How many goals will there be?

It is widely agreed that the number of goals should be limited to a maximum of ten, maintaining their simplicity. The UK government recently said that they “strongly support a framework with no more than ten goals, all with quantifiable targets”. Any new goals are also likely to follow the current 15 year pattern and so will set the development agenda until 2030.

How does health fit into this new framework?

With the emerging development areas noted above, which are expected to be included in the new framework, the likelihood of health having more than one goal as it does now is small. Instead there is likely to be one overarching health goal that will then be broken down into specific targets.

What will the health goal be?

As the recent WHO and Unicef led health consultation highlighted, three main health goal options have emerged:

Universal health coverage: Simply put, achieving UHC means that all people, including vulnerable, marginalised and stigmatised populations, have access to health information and services of sufficient quality to cover and fulfil the variety of their needs while protecting against the risk of financial hardship from accessing health services.

If this option is taken up then UHC must be articulated with precision and incorporate achievable targets. It also needs to be recognised that the aim of UHC should not be just coverage, but universal access to healthcare.

Healthy life expectancy: The World Health Organisation defines healthy life expectancy as the “average number of years that a person can expect to live in ‘full health’ by taking into account years lived in less than full health due to disease and/or injury”. If incorporated into the post-2015 framework, this goal will address the need for action on the determinants of health and on the root causes of ill-health, preventable disability, and premature death.

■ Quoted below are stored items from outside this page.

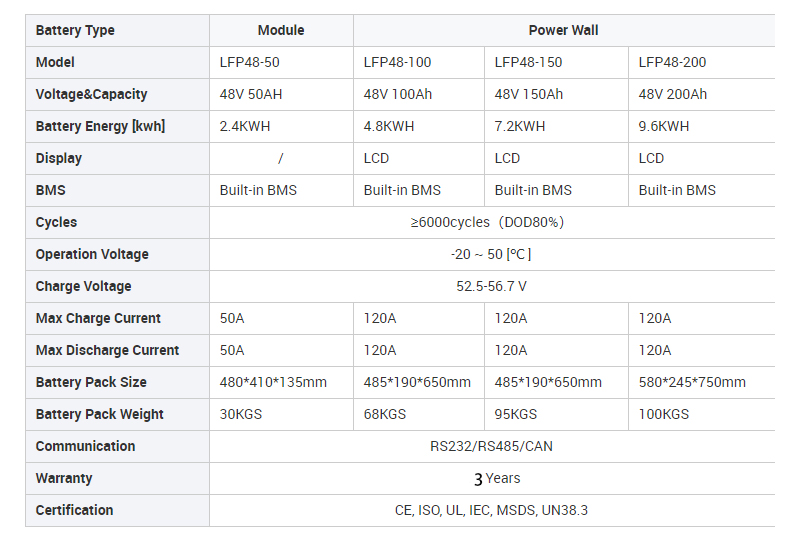
Task: Select the 9.6KWH battery energy value
Action: pyautogui.click(x=664, y=126)
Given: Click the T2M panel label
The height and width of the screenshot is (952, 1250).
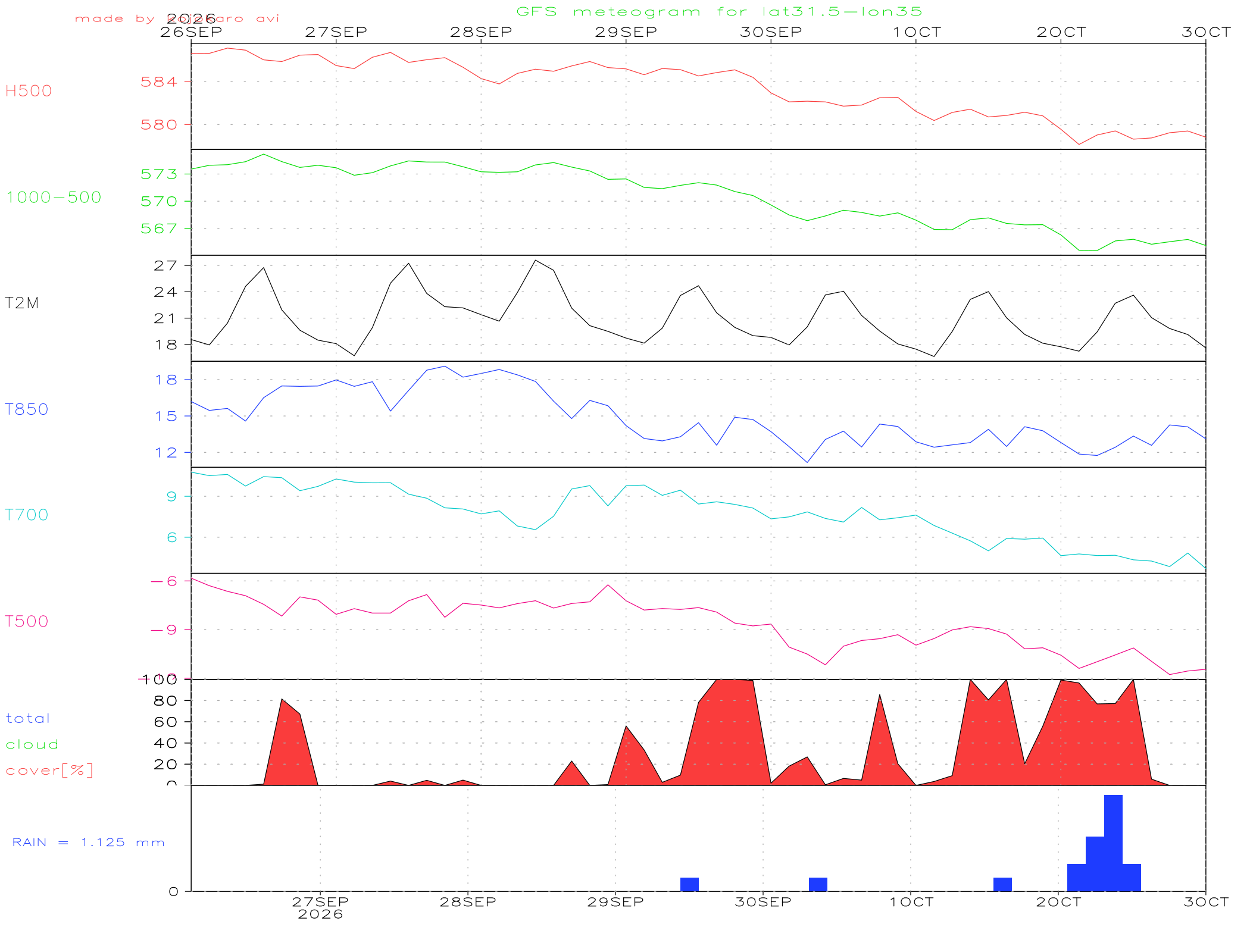Looking at the screenshot, I should click(x=22, y=303).
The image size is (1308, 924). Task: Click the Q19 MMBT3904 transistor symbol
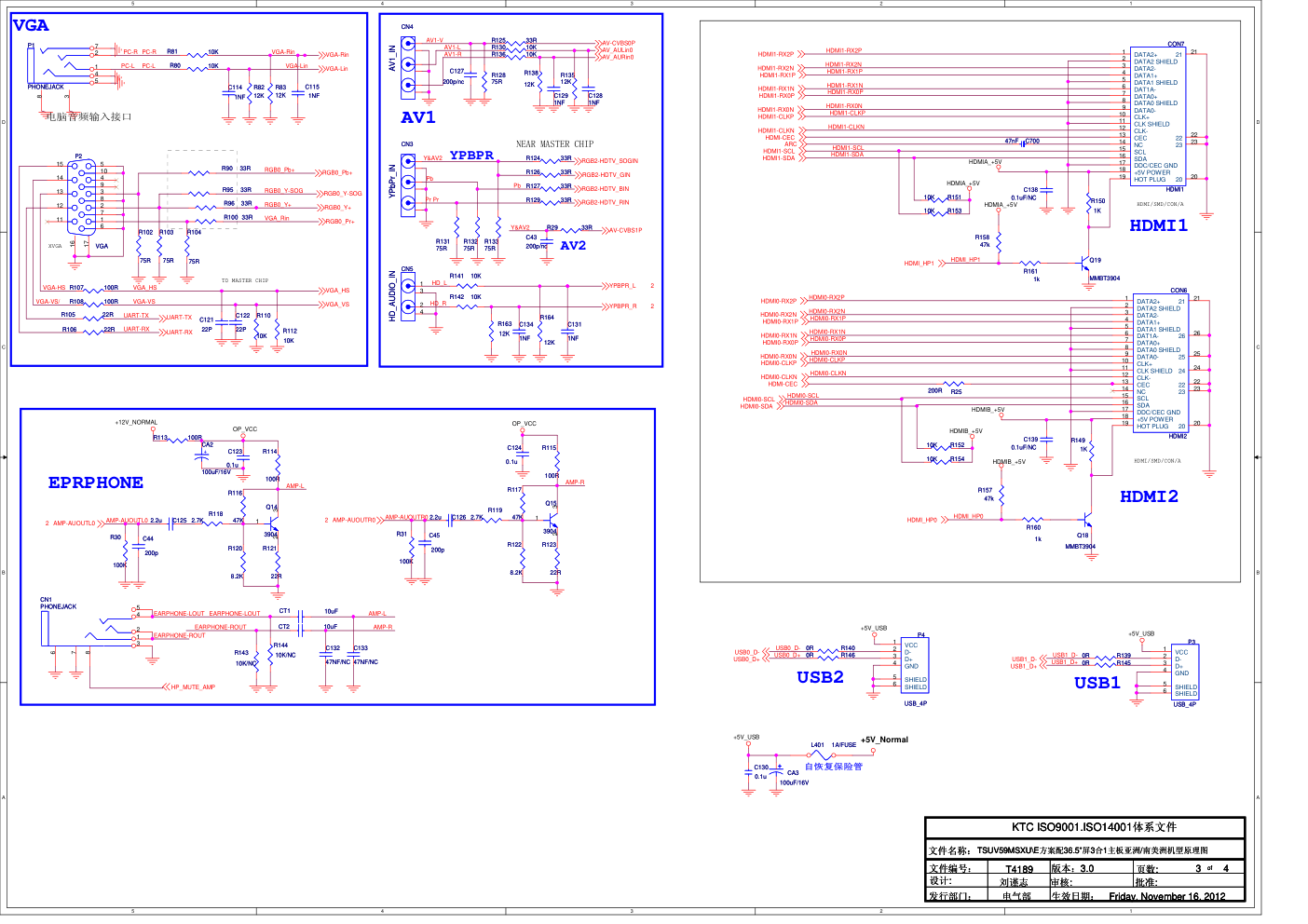(1086, 265)
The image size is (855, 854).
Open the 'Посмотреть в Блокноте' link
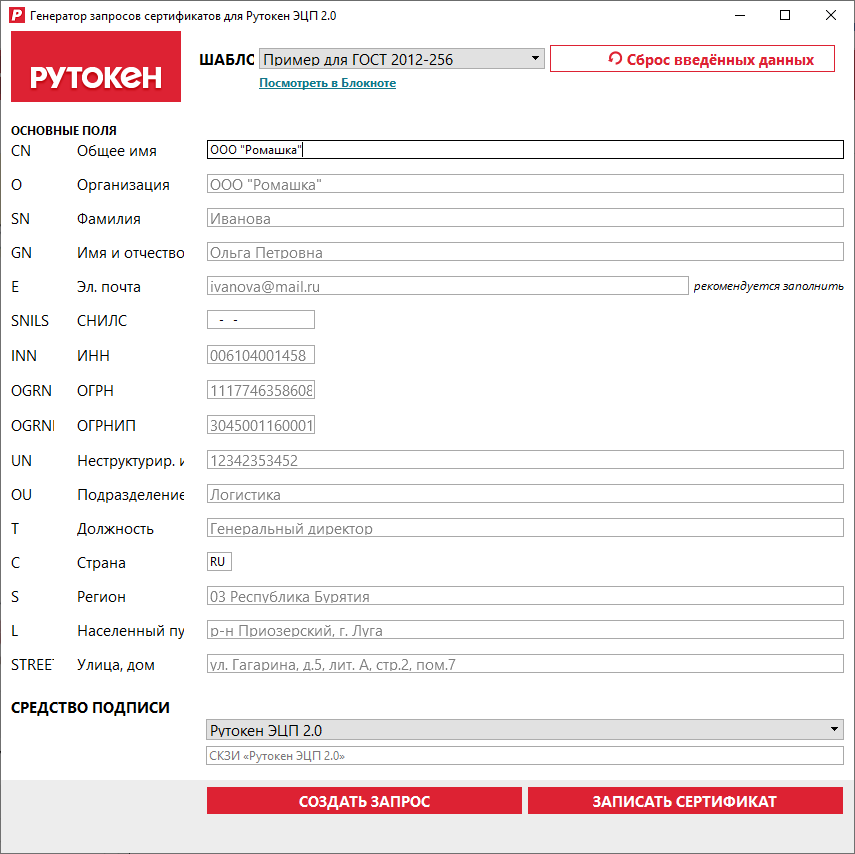[x=327, y=83]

MDGs alternative: Another option is for more specific goals that resemble the current MDGs. Proponents of this option believe that the post-2015 development agenda should maintain the priorities of the MDG framework and not be designed to encapsulate everything that development seeks to achieve. The MDG framework generated resonance and buy-in because of the focus on clear, targeted, measurable outcomes that were meaningful to both the general public and policy-makers. With the broader themes offered by the alternatives, this might be lost.

When will these decisions be made?

We are currently in the midst of a number of high level consultations and conferences to discuss the post 2015 agenda. In January 2012, the UN Secretary-General established the UN System Task Team on the Post-2015 UN Development Agenda of which David Cameron is a Co-Chair, to coordinate the development of a new framework in consultation with all stakeholders on each thematic area.

The High Level Dialogue on Health in the Post-2015 Development Agenda took place in Gaborone, Botswana, from 4-6 March, 2013 and produced a report following months of consultations with civil society. This report will feed into the more general post-2015 consultative meeting in Bali, Indonesia on 25 – 27 March 2013. The findings from all the thematic consultations will be presented in a report to the UN General Assembly in September 2013 where the recommendations will be ratified.